> What you have to do: Every line below must be copied as written, except for pictures.

> Given data:
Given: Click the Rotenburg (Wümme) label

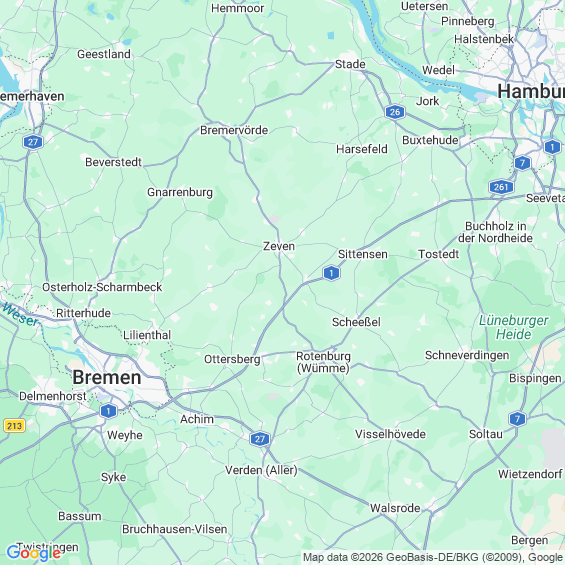Looking at the screenshot, I should pos(323,362).
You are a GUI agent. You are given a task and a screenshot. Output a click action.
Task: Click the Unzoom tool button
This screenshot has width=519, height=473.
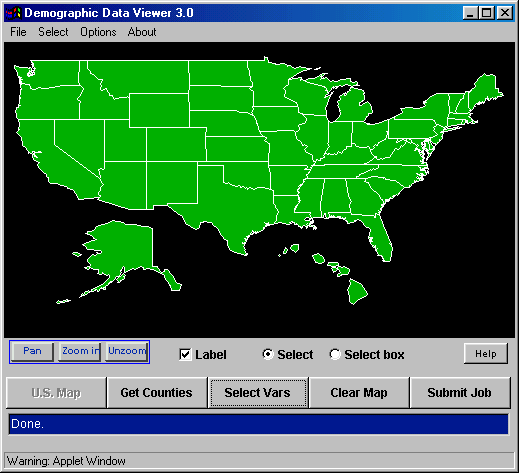[127, 351]
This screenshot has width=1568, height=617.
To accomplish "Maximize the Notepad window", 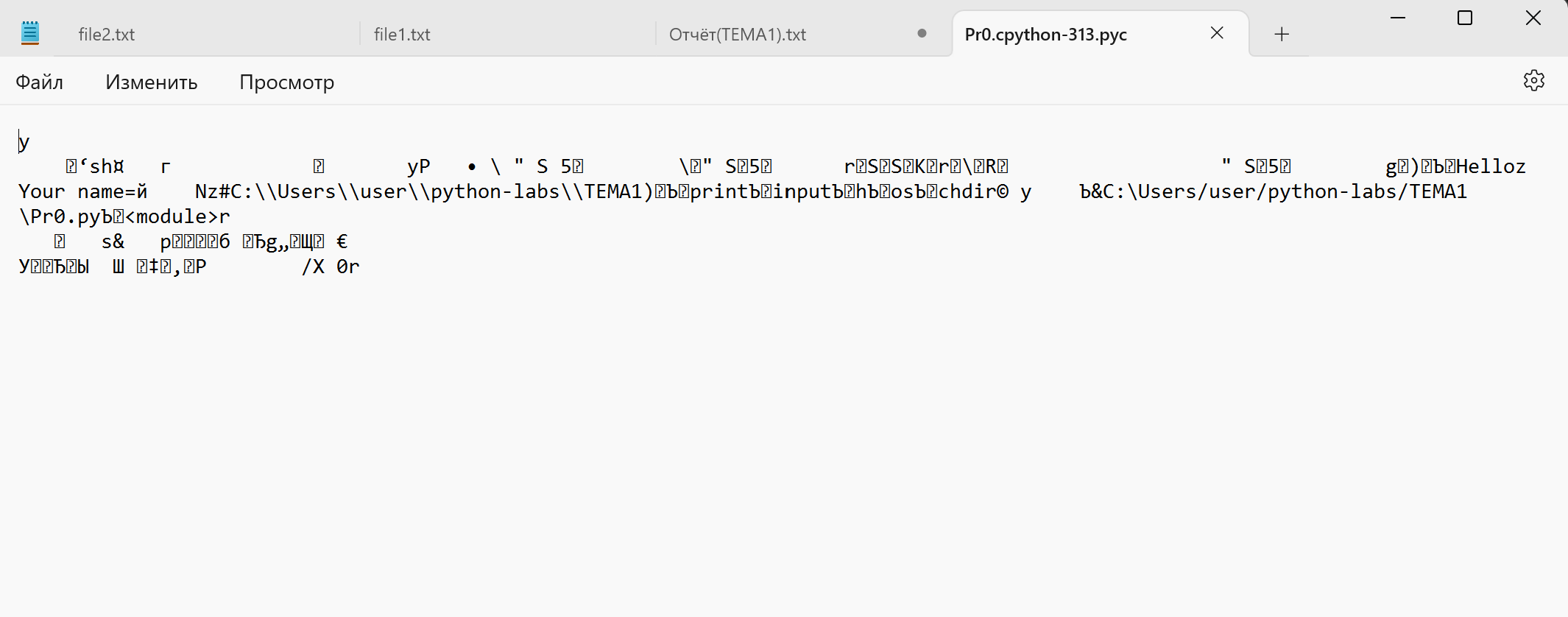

> Expected output:
Given: Click the Rotenburg (Wümme) label

Looking at the screenshot, I should pos(323,362).
You are a GUI agent. You are given a task and a screenshot. Output a click action.
Task: Click the Unzoom tool button
This screenshot has width=519, height=473.
[127, 351]
This screenshot has width=1568, height=617.
To accomplish "Maximize the Notepad window", 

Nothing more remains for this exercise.